Reputation: 1073
I can't get my messages in messages.properties to be used during Spring validation of my form backing objects.
app-config.xml:
<bean id="messageSource" class="org.springframework.context.support.ResourceBundleMessageSource">
<property name="basename" value="messages" />
</bean>
WEB-INF/classes/messages.properties:
NotEmpty=This field should not be empty.
Form Backing Object:
...
@NotEmpty
@Size(min=6, max=25)
private String password;
...
When I loop through all errors in the BindingResult and output the ObjectError's toString I get this:
Field error in object 'settingsForm' on field 'password': rejected value []; codes [NotEmpty.settingsForm.password,NotEmpty.password,NotEmpty.java.lang.String,NotEmpty]; arguments [org.springframework.context.support.DefaultMessageSourceResolvable: codes [settingsForm.password,password]; arguments []; default message [password]]; default message [may not be empty]
As you can see the default message is "may not be empty" instead of my message "This field should not be empty".
I do get my correct message if I inject the messageSource into a controller and output this: messageSource.getMessage("NotEmpty", new Object [] {"password"}, "default empty message", null);
So why isn't the validation using my messages.properties? I'm running Spring 3.1.1. Thanks!
Upvotes: 3
Views: 11301
Reputation: 3004
When you want to set the custom message for any field using JSR 303 validations then you need to specify the bean name(LoginForm) and field name(password) in key of the message in property file. The format is CONSTRAINT_NAME.COMMAND_NAME.FIELD_NAME
NotEmpty.loginform.password=This field should not be empty.
Upvotes: 2
Reputation: 47954
By default HibernateValidator will get all of its messages from /WEB-INF/classes/ValidationMessages.properties
It reads this file directly itself, not through the Spring MessageSource.

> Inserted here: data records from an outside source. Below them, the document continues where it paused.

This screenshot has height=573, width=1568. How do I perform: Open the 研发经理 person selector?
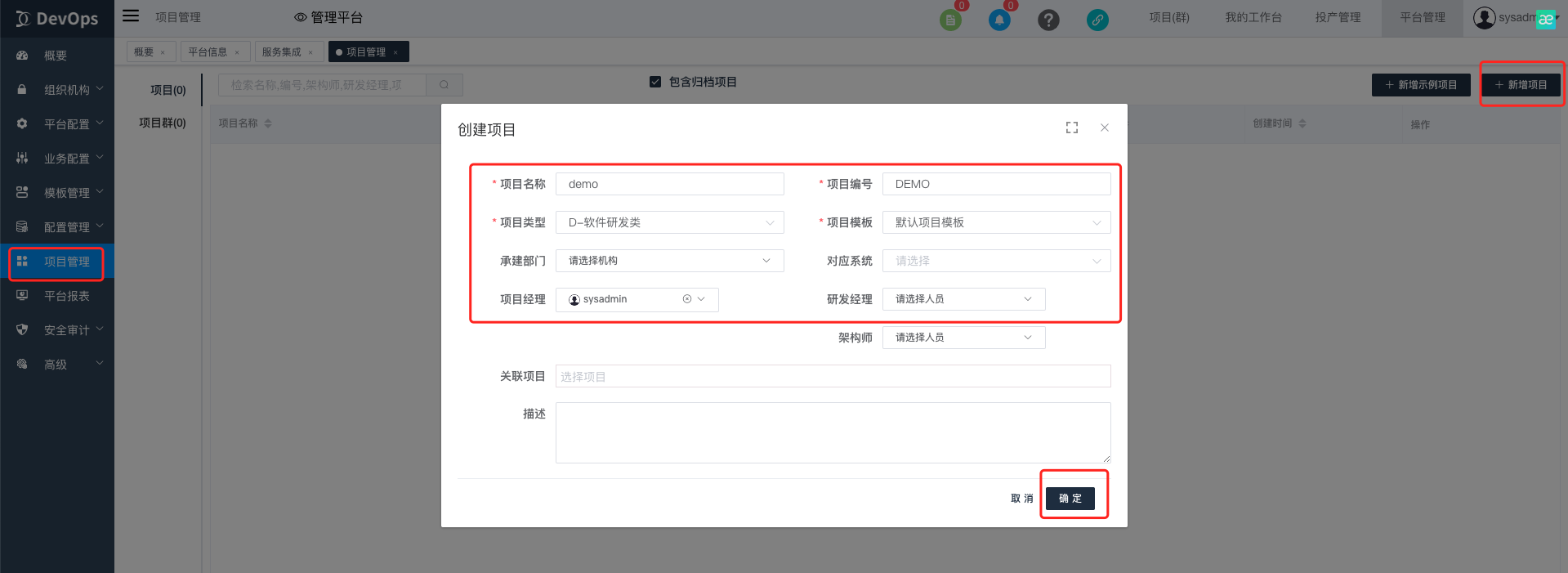tap(963, 299)
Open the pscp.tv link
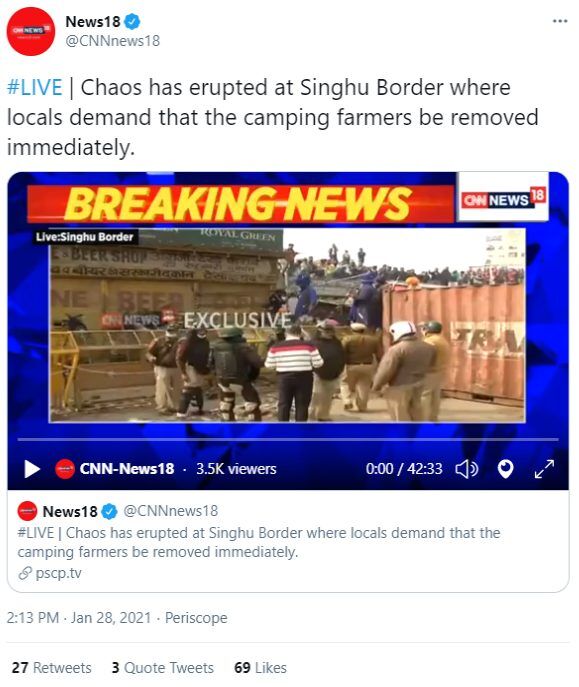 pyautogui.click(x=58, y=573)
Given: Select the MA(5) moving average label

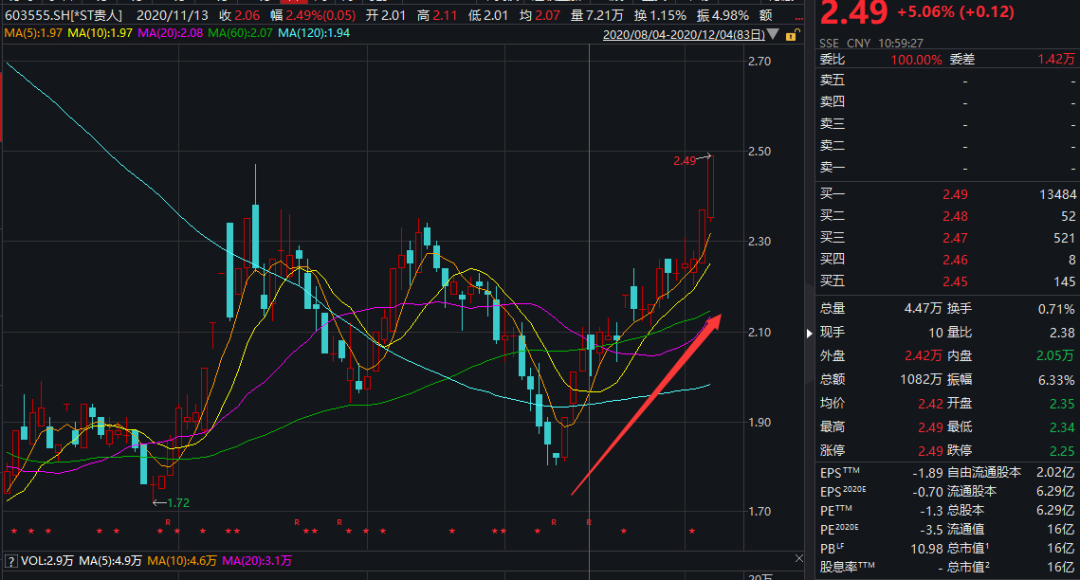Looking at the screenshot, I should (31, 35).
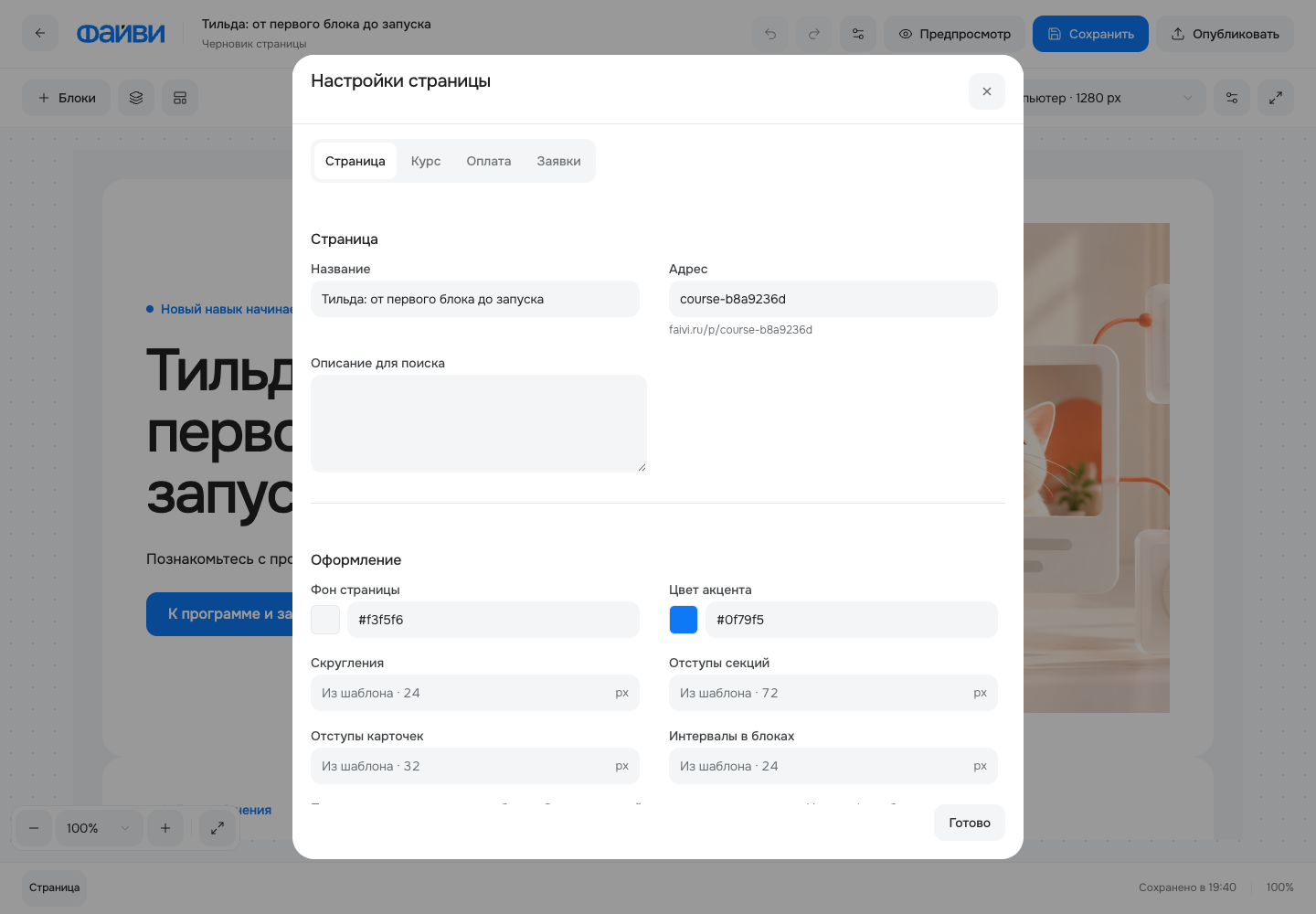1316x914 pixels.
Task: Open the Заявки tab
Action: (x=558, y=161)
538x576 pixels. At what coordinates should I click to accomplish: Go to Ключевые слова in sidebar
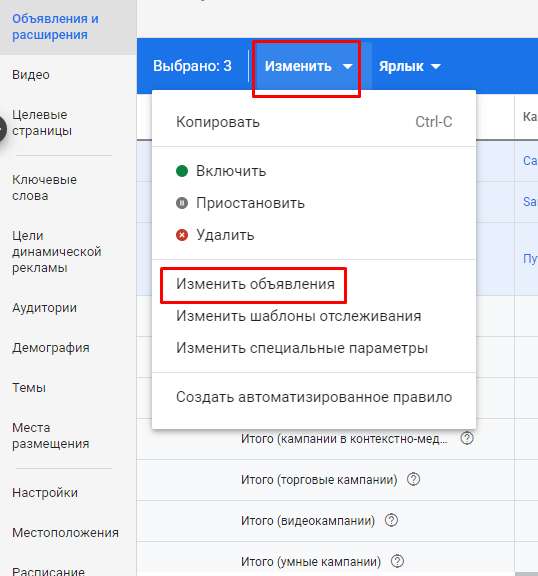(x=44, y=188)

If you want translations from a Spring Message source, set one on the LocalValidatorFactoryBean. This does require you to manually set up a validation bean inside your dispatcher servlet, rather than rely on mvc:annotation-driven.
Upvotes: 7
Reputation: 1023
@NotEmpty has a message property you can set on it. Since you're not setting it, it uses the default message.
@NotEmpty(message="{NotEmpty}")
should give you what you are looking for.